We suggest that in the mouse this watershed is situated very close to the cortical
surface. Indeed, Arbel-Ornath 27] found that when tracers are injected in the cortex, they quickly drain out of the
brain along arteries. In this analogy, peri- and paravascular spaces could be seen
as fjords, allowing fluid transport from the mountains to the sea. It should be mentioned
that the concept of fluid generation from capillaries is controversial 28]–31], and we see the above view as a working hypothesis. Many issues remain to be addressed,
including the nature and regulation of water transport over the BBB, the amount of
generated ISF/CSF volume as compared to production by the choroid plexus, the interstitial
pressure profile, relevance for removal of toxic products, and relevance for other
species and conditions, notably for humans.
Limitations
Injection of bulk fluid may be a confounding factor when studying interstitial fluid
transport. The contribution of the infusion rate to tracer distribution is difficult
to establish. We used an infusion rate far less than many theoretical 32] and experimental studies 10], but the contribution of the pumping rate still may not be completely ignored. In
pilot studies we varied infusion rates both for the striatum and cisterna magna infusions,
and found no clear differences in tracer distribution. Even when the infusion rate
was reduced to zero, allowing only diffusion from the tip of the needle, fluorescein
(0.38 kD) was found to subsequently drain from the striatum towards the lateral ventricle.
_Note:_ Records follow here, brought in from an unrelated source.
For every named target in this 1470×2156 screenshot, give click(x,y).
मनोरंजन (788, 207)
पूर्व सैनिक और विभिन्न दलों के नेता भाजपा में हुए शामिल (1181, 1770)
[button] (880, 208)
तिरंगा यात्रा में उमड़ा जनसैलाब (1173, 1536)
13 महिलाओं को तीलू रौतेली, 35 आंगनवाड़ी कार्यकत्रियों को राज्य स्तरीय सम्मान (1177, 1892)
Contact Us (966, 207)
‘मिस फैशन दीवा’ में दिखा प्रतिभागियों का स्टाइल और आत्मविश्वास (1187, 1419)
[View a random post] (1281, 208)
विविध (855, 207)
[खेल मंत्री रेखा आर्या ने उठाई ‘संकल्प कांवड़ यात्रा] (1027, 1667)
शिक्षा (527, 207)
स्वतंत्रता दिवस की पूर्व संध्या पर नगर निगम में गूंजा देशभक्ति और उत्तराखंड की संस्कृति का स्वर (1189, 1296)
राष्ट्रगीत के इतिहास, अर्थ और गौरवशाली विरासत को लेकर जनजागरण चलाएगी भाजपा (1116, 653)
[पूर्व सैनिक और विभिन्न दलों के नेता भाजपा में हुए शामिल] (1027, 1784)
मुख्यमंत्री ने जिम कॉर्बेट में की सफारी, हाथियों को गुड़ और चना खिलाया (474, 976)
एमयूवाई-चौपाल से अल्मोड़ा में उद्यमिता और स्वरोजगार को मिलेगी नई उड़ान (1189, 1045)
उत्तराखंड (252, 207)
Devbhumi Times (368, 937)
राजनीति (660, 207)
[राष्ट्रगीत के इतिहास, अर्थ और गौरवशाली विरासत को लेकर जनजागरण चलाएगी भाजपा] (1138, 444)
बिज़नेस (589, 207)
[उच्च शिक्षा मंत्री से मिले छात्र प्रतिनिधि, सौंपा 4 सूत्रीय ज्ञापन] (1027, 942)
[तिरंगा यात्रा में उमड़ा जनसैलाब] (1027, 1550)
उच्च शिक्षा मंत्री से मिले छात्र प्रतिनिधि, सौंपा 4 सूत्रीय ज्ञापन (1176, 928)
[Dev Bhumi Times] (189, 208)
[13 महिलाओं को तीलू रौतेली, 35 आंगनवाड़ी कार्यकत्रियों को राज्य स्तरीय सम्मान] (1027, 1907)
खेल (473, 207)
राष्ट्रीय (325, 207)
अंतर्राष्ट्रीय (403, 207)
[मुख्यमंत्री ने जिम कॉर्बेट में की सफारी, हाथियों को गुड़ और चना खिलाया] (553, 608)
Alternatively, increased perfusion rates and/or volumes applied to cisterna magna
infusion did not appreciably alter the distribution of the tracers (data not shown).
Finally, the use of anesthetics in the present study might have an effect on the fluid
movement. Indeed Xie L et al. showed that during anesthesia the drainage of extracellular
fluid in mice is increased compared to the awake condition, but is similar to the
results obtained during physiological sleep 17].